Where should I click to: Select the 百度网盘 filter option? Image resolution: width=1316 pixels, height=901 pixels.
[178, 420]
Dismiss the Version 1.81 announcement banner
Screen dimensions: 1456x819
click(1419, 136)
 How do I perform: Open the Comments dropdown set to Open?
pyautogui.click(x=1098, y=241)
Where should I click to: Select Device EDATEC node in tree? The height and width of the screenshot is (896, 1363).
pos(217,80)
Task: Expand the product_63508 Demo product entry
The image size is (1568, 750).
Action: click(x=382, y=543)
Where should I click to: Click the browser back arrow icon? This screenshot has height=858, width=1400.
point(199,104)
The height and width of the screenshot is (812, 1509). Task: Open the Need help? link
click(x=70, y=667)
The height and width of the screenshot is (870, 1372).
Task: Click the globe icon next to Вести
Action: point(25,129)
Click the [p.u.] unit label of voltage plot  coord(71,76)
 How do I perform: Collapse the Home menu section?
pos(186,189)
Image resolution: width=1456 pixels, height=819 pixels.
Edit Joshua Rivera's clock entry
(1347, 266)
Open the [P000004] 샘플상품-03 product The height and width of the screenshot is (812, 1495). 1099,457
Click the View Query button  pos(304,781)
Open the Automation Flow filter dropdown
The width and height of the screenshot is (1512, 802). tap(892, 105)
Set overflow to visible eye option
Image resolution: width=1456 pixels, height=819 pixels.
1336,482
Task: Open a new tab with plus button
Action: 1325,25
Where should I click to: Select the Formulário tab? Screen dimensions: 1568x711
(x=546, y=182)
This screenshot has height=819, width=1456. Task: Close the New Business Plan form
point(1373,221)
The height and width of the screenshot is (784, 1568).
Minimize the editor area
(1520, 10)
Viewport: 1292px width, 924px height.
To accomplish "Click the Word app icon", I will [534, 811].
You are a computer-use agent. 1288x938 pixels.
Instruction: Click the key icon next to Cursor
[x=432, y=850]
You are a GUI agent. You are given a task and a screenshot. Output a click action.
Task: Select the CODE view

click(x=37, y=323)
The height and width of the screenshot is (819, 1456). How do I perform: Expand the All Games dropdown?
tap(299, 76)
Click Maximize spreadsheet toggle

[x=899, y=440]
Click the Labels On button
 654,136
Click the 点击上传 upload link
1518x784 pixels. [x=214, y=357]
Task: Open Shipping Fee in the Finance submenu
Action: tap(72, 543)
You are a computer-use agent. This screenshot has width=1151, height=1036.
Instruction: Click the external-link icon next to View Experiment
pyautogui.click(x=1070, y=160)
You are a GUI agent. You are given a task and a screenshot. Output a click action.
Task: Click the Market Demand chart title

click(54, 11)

- Exercise description
All records shown above are to be output exactly.

- Response area
Where should I click to: Select the 百度网盘 filter option? Image resolution: width=1316 pixels, height=901 pixels.
[178, 420]
Dismiss the Version 1.81 announcement banner
Screen dimensions: 1456x819
click(1419, 136)
 How do I perform: Open the Comments dropdown set to Open?
pyautogui.click(x=1098, y=241)
Where should I click to: Select Device EDATEC node in tree? The height and width of the screenshot is (896, 1363).
pos(217,80)
Task: Expand the product_63508 Demo product entry
The image size is (1568, 750).
Action: click(x=382, y=543)
Where should I click to: Click the browser back arrow icon? This screenshot has height=858, width=1400.
point(199,104)
The height and width of the screenshot is (812, 1509). Task: Open the Need help? link
click(x=70, y=667)
The height and width of the screenshot is (870, 1372).
Task: Click the globe icon next to Вести
Action: point(25,129)
Click the [p.u.] unit label of voltage plot  coord(71,76)
 How do I perform: Collapse the Home menu section?
pos(186,189)
Image resolution: width=1456 pixels, height=819 pixels.
Edit Joshua Rivera's clock entry
(1347, 266)
Open the [P000004] 샘플상품-03 product The height and width of the screenshot is (812, 1495). 1099,457
Click the View Query button  pos(304,781)
Open the Automation Flow filter dropdown
The width and height of the screenshot is (1512, 802). tap(892, 105)
Set overflow to visible eye option
Image resolution: width=1456 pixels, height=819 pixels.
1336,482
Task: Open a new tab with plus button
Action: 1325,25
Where should I click to: Select the Formulário tab? Screen dimensions: 1568x711
(x=546, y=182)
This screenshot has height=819, width=1456. Task: Close the New Business Plan form
point(1373,221)
The height and width of the screenshot is (784, 1568).
Minimize the editor area
(1520, 10)
Viewport: 1292px width, 924px height.
To accomplish "Click the Word app icon", I will [534, 811].
You are a computer-use agent. 1288x938 pixels.
Instruction: Click the key icon next to Cursor
[x=432, y=850]
You are a GUI agent. You are given a task and a screenshot. Output a click action.
Task: Select the CODE view

click(x=37, y=323)
The height and width of the screenshot is (819, 1456). How do I perform: Expand the All Games dropdown?
tap(299, 76)
Click Maximize spreadsheet toggle

[x=899, y=440]
Click the Labels On button
 654,136
Click the 点击上传 upload link
1518x784 pixels. [x=214, y=357]
Task: Open Shipping Fee in the Finance submenu
Action: tap(72, 543)
You are a computer-use agent. This screenshot has width=1151, height=1036.
Instruction: Click the external-link icon next to View Experiment
pyautogui.click(x=1070, y=160)
You are a GUI agent. You are given a task and a screenshot. Output a click action.
Task: Click the Market Demand chart title

click(54, 11)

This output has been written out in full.